## TASK TO CARRY OUT
The listing that follows must be given again in full and exactly.

(PROVIDED MATERIAL)

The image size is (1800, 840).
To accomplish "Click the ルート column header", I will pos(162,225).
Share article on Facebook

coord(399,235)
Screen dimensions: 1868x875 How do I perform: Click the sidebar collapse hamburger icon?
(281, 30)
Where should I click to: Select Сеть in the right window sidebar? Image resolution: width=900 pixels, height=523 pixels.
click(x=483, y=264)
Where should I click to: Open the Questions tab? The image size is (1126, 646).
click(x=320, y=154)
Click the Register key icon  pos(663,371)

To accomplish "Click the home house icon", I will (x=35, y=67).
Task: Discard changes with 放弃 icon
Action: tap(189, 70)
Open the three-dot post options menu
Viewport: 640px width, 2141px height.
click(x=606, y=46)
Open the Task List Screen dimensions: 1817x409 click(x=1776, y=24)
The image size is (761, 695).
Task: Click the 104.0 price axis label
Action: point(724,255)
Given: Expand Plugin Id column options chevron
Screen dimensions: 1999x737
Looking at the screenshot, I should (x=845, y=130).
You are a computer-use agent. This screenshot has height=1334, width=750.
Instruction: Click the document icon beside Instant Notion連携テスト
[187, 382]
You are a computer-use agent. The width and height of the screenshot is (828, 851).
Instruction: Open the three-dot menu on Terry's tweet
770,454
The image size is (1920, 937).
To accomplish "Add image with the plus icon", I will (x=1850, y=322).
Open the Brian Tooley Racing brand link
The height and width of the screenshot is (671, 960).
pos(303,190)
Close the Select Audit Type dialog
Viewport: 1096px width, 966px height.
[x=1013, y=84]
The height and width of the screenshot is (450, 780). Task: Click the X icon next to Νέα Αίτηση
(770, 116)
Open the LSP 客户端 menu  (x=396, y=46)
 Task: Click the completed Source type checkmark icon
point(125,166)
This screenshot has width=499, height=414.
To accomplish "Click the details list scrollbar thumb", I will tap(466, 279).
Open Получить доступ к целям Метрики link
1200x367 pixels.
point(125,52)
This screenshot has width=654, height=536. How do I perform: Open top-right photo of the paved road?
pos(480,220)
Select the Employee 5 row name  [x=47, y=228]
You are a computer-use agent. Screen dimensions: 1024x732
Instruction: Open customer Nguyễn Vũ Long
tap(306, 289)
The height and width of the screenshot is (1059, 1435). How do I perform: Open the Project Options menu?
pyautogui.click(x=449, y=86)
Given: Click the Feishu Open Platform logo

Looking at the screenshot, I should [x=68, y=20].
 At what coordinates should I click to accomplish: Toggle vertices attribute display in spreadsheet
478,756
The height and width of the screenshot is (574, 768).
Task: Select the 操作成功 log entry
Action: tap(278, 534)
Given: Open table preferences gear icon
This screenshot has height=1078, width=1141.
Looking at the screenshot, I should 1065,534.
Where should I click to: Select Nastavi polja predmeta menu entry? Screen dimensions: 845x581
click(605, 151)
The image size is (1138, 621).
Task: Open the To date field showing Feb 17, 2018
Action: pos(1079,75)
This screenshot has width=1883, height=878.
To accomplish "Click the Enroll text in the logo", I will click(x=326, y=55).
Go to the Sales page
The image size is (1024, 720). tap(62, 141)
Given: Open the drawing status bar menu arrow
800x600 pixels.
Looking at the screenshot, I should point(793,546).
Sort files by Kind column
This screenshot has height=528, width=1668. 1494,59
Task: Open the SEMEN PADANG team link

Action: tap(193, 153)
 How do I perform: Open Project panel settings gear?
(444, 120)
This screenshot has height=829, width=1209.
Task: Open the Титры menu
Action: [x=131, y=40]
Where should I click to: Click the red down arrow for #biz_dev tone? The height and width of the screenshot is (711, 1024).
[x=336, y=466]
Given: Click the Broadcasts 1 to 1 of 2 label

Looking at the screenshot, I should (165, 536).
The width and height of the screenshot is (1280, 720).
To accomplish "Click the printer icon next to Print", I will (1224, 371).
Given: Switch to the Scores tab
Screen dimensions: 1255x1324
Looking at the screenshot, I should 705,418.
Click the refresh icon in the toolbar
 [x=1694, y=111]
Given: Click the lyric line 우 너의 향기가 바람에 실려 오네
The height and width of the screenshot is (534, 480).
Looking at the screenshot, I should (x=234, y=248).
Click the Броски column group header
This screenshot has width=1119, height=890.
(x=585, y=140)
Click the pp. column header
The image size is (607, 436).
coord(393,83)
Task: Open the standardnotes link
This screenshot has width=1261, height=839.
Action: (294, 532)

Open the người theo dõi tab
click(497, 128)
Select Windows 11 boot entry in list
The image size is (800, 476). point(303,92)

(End PROVIDED MATERIAL)

## EXERCISE ANSWER
The image size is (1800, 840).
To accomplish "Click the ルート column header", I will pos(162,225).
Share article on Facebook

coord(399,235)
Screen dimensions: 1868x875 How do I perform: Click the sidebar collapse hamburger icon?
(281, 30)
Where should I click to: Select Сеть in the right window sidebar? Image resolution: width=900 pixels, height=523 pixels.
click(x=483, y=264)
Where should I click to: Open the Questions tab? The image size is (1126, 646).
click(x=320, y=154)
Click the Register key icon  pos(663,371)

To accomplish "Click the home house icon", I will (x=35, y=67).
Task: Discard changes with 放弃 icon
Action: tap(189, 70)
Open the three-dot post options menu
Viewport: 640px width, 2141px height.
click(x=606, y=46)
Open the Task List Screen dimensions: 1817x409 click(x=1776, y=24)
The image size is (761, 695).
Task: Click the 104.0 price axis label
Action: point(724,255)
Given: Expand Plugin Id column options chevron
Screen dimensions: 1999x737
Looking at the screenshot, I should (x=845, y=130).
You are a computer-use agent. This screenshot has height=1334, width=750.
Instruction: Click the document icon beside Instant Notion連携テスト
[187, 382]
You are a computer-use agent. The width and height of the screenshot is (828, 851).
Instruction: Open the three-dot menu on Terry's tweet
770,454
The image size is (1920, 937).
To accomplish "Add image with the plus icon", I will (x=1850, y=322).
Open the Brian Tooley Racing brand link
The height and width of the screenshot is (671, 960).
pos(303,190)
Close the Select Audit Type dialog
Viewport: 1096px width, 966px height.
[x=1013, y=84]
The height and width of the screenshot is (450, 780). Task: Click the X icon next to Νέα Αίτηση
(770, 116)
Open the LSP 客户端 menu  (x=396, y=46)
 Task: Click the completed Source type checkmark icon
point(125,166)
This screenshot has width=499, height=414.
To accomplish "Click the details list scrollbar thumb", I will tap(466, 279).
Open Получить доступ к целям Метрики link
1200x367 pixels.
point(125,52)
This screenshot has width=654, height=536. How do I perform: Open top-right photo of the paved road?
pos(480,220)
Select the Employee 5 row name  [x=47, y=228]
You are a computer-use agent. Screen dimensions: 1024x732
Instruction: Open customer Nguyễn Vũ Long
tap(306, 289)
The height and width of the screenshot is (1059, 1435). How do I perform: Open the Project Options menu?
pyautogui.click(x=449, y=86)
Given: Click the Feishu Open Platform logo

Looking at the screenshot, I should [x=68, y=20].
 At what coordinates should I click to accomplish: Toggle vertices attribute display in spreadsheet
478,756
The height and width of the screenshot is (574, 768).
Task: Select the 操作成功 log entry
Action: tap(278, 534)
Given: Open table preferences gear icon
This screenshot has height=1078, width=1141.
Looking at the screenshot, I should 1065,534.
Where should I click to: Select Nastavi polja predmeta menu entry? Screen dimensions: 845x581
click(605, 151)
The image size is (1138, 621).
Task: Open the To date field showing Feb 17, 2018
Action: pos(1079,75)
This screenshot has width=1883, height=878.
To accomplish "Click the Enroll text in the logo", I will click(x=326, y=55).
Go to the Sales page
The image size is (1024, 720). tap(62, 141)
Given: Open the drawing status bar menu arrow
800x600 pixels.
Looking at the screenshot, I should point(793,546).
Sort files by Kind column
This screenshot has height=528, width=1668. 1494,59
Task: Open the SEMEN PADANG team link

Action: tap(193, 153)
 How do I perform: Open Project panel settings gear?
(444, 120)
This screenshot has height=829, width=1209.
Task: Open the Титры menu
Action: [x=131, y=40]
Where should I click to: Click the red down arrow for #biz_dev tone? The height and width of the screenshot is (711, 1024).
[x=336, y=466]
Given: Click the Broadcasts 1 to 1 of 2 label

Looking at the screenshot, I should (165, 536).
The width and height of the screenshot is (1280, 720).
To accomplish "Click the printer icon next to Print", I will (1224, 371).
Given: Switch to the Scores tab
Screen dimensions: 1255x1324
Looking at the screenshot, I should 705,418.
Click the refresh icon in the toolbar
 [x=1694, y=111]
Given: Click the lyric line 우 너의 향기가 바람에 실려 오네
The height and width of the screenshot is (534, 480).
Looking at the screenshot, I should (x=234, y=248).
Click the Броски column group header
This screenshot has width=1119, height=890.
(x=585, y=140)
Click the pp. column header
The image size is (607, 436).
coord(393,83)
Task: Open the standardnotes link
This screenshot has width=1261, height=839.
Action: (294, 532)

Open the người theo dõi tab
click(497, 128)
Select Windows 11 boot entry in list
The image size is (800, 476). point(303,92)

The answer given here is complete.